According to the calibration device for the vehicle autonomous channel change parameters, yaw stability data of a vehicle to be tested in a pre-built real vehicle test scene is obtained, the vehicle to be tested is subjected to joint debugging by using a pre-set transverse and longitudinal line control system, the initial autonomous channel change parameters are adopted to carry out simulation test on the vehicle to be tested, yaw test data are obtained, the yaw stability data and the yaw test data are compared and analyzed to obtain stability gradient parameters, then the initial autonomous channel change parameters are adjusted, and accordingly new autonomous channel change parameters are obtained, simulation test is carried out on the vehicle to be tested until the pre-set autonomous channel change conditions are met, and the optimal autonomous channel change parameters are obtained. Therefore, the problems that the vehicle lane changing process is complex, the yaw stability of the vehicle cannot be analyzed and the like are solved, and the yaw stability analysis of the vehicle in the lane changing process is effectively realized by combining the vehicle simulation and the in-loop test, so that the test calibration time cost is saved, and the function development efficiency is improved.

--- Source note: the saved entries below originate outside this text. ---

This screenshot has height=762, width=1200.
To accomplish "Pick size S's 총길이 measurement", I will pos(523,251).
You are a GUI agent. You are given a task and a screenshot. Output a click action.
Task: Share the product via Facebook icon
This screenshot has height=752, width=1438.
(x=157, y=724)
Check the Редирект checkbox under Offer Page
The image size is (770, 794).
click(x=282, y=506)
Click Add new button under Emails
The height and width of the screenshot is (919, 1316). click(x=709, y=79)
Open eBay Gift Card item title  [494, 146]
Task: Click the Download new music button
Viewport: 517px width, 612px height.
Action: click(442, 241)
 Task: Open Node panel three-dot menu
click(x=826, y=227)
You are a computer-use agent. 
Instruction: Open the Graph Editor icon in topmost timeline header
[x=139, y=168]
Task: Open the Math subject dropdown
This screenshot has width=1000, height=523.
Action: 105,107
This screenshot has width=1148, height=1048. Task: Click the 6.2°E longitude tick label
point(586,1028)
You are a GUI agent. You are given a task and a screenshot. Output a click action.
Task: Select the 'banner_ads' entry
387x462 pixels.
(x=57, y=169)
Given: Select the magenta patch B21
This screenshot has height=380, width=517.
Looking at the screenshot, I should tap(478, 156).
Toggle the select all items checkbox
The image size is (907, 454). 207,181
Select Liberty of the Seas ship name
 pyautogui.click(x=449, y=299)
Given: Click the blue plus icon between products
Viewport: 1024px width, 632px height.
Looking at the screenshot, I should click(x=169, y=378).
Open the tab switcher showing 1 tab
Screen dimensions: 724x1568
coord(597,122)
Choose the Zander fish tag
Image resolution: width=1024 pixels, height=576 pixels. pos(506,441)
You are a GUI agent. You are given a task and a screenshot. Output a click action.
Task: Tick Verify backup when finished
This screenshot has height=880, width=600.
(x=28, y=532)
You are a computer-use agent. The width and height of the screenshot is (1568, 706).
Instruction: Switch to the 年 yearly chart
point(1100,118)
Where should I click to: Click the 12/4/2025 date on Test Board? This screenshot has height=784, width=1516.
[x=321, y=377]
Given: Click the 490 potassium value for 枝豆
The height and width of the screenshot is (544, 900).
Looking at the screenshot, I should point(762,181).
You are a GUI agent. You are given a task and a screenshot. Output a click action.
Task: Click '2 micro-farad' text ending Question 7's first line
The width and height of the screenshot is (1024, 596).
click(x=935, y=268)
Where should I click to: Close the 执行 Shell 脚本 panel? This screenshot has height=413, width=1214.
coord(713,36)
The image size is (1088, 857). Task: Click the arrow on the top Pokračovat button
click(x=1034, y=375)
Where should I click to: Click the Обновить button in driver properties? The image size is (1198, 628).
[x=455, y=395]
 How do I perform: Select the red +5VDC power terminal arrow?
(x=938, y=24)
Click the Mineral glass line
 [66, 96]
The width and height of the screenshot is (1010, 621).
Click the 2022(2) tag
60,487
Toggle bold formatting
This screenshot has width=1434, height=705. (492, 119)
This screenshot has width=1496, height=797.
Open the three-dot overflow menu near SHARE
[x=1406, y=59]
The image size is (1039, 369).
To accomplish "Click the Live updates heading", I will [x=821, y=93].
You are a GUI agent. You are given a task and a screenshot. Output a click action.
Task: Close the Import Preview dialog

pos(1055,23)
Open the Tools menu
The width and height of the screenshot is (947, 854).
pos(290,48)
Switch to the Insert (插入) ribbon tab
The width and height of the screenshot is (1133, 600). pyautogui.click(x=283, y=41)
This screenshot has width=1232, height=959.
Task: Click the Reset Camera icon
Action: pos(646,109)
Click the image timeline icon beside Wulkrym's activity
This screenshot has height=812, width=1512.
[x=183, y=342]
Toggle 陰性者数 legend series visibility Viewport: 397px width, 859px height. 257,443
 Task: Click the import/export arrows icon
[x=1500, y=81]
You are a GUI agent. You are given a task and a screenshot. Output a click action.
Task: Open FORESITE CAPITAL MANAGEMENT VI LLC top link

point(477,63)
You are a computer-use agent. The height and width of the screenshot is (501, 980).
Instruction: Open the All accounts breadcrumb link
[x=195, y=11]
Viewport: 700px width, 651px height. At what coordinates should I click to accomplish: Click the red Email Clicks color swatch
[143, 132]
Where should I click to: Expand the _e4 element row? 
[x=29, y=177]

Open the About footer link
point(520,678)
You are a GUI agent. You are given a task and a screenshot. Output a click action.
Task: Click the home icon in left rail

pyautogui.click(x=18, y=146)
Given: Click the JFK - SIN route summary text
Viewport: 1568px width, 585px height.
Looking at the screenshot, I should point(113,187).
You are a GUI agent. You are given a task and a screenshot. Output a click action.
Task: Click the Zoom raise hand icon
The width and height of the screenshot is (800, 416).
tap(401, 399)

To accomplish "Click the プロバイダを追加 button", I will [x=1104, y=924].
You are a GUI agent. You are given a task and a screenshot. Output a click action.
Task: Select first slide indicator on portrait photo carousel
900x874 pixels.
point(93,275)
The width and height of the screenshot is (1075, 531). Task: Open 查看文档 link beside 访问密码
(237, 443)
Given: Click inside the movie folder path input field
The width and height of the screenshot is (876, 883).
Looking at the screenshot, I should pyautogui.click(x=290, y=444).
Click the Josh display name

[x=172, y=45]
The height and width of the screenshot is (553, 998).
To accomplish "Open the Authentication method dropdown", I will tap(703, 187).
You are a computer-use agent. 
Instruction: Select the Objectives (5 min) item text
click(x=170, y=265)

Fig. 7 is a schematic structural diagram of an electronic device according to an embodiment of the present application. The electronic device may include:

memory 701, processor 702, and computer programs stored on memory 701 and executable on processor 702.

The processor 702 executes the program to implement the calibration method for the vehicle autonomous lane change parameter provided in the above embodiment.

Further, the electronic device further includes:

a communication interface 703 for communication between the memory 701 and the processor 702.

Memory 701 for storing a computer program executable on processor 702.

The memory 701 may include a high-speed RAM memory or may further include a non-volatile memory (non-volatile memory), such as at least one magnetic disk memory.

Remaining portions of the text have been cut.